Seul traitement efficace : la perte de poids

Si la chirurgie bariatrique fournit des résultats incontestables en termes de perte de poids, une intervention diététique entrainant une perte de poids significative (7 à 10 % du poids initial) et durable reste la méthode de choix pour traiter la NASH. Une étude majeure, menée à Cuba, a soumis 293 patients atteints de NASH à un programme d’intervention basé sur le mode de vie (régime hypocalorique appauvri en graisses et activité physique accrue) de 52 semaines [2].

Les résultats sont éloquents : ils montrent que l’intensité de la perte de poids est fortement associée à l’amélioration des caractéristiques histologiques de la NASH (voir table ci-dessous).

Perte de poids< 5% 7 % 10 %> 10 %
Résolution de la NASH10 %26 %64 %90 %
Régression de la fibrose45 %38 %50 %81 %
Amélioration de la stéatose35 %65 %76 %100 %
Patients ayant perdu du poids70 %11 %9 %10 %

L’intérêt du programme RNPC® dans la NASH

Si toutes ces études démontrent les bénéfices que peuvent attendre les patients atteints de NASH en perdant du poids, le problème reste entier quant à la méthode à adopter pour y parvenir. En effet, malgré les efforts déployés par les cliniciens pour obtenir les meilleurs résultats possibles lors de la réalisation d’un protocole clinique basé sur une intervention diététique (suivi régulier, séances de groupe, éducation nutritionnelle, coaching personnalisé…), force est de constater que la perte de poids atteint 10 % du poids initial chez un pourcentage très faible de patients (seulement 10 % dans l’étude décrite ci-dessus).
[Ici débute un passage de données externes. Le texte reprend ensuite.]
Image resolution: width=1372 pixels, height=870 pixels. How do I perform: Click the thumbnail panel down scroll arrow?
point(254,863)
Or, c’est justement pour une perte de poids supérieure à 10 % du poids initial qu’on observe les taux les plus élevés de rémission (90 %), de régression de la fibrose (81 %) et d’amélioration de la stéatose (100 %).
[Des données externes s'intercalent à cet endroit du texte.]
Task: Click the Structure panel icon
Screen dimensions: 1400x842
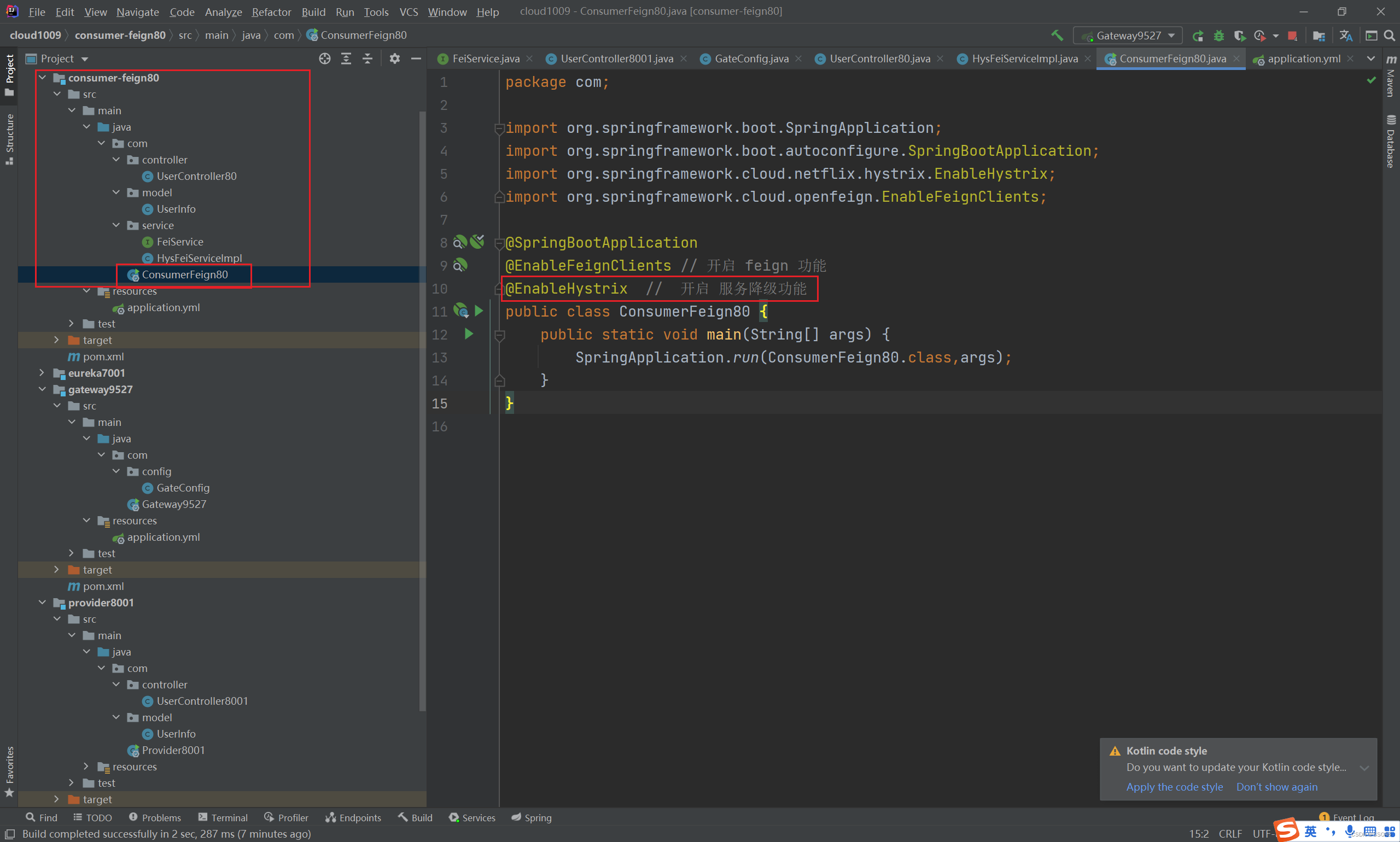Action: (12, 140)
Une étude franco-danoise évaluant l’efficacité du Programme RNPC a été réalisée en collaboration avec l’équipe du Pr Astrup, expert de renommée mondiale pour ses recherches sur la nutrition et la prise en charge de l’obésité, et directeur du département Exercice, Nutrition et Sports à la Faculté de Science de Copenhague. Les résultats, publiés dans le journal scientifique international Obesity Medicine [3], montrent que, sur les 12 179 patients ayant suivi le Programme RNPC, 89 % ont achevé la phase d’amaigrissement, au cours de laquelle ils ont perdu en moyenne 11 % de leur poids initial. Par ailleurs, les données métaboliques des 10 809 patients ayant complété la phase d’amaigrissement du Programme RNPC ont été analysées afin de déterminer les effets de la perte de poids obtenue grâce au programme sur les paramètres de la NASH [4] : 78 % des patients qui présentaient un risque élevé de NASH avant de commencer le Programme RNPC ont vu celui-ci considérablement diminuer avec la perte de poids.

Conclusion

  1. C’est le nombre actuel d’essais de molécules dans le traitement de la NASH. Le chiffre a été cité par plusieurs intervenants, lors du congrès de l’European Association for the Study of the Liver (International Liver Congress 2017). Sans doute s’agissait-il de rappeler que les médicaments ne sont pas, en principe, indispensables dans cette indication : les mesures hygiéno-diététiques ont une efficacité sur la stéatose et la fibrose confirmée depuis plusieurs années, raison pour laquelle elles sont toujours recommandées en première intention avant l’instauration de tout traitement médicamenteux. Ainsi, les spécialistes l’affirment, l’obtention d’une perte de poids d’au moins 10 % du poids initial est l’objectif à atteindre et à conserver pour espérer une résolution complète de la NASH.

Références

[1]   Lassailly G, et al. Bariatric surgery reduces features of non-alcoholic steatohepatitis in morbidly obese patients. Gastroenterology 2015;146:79-388.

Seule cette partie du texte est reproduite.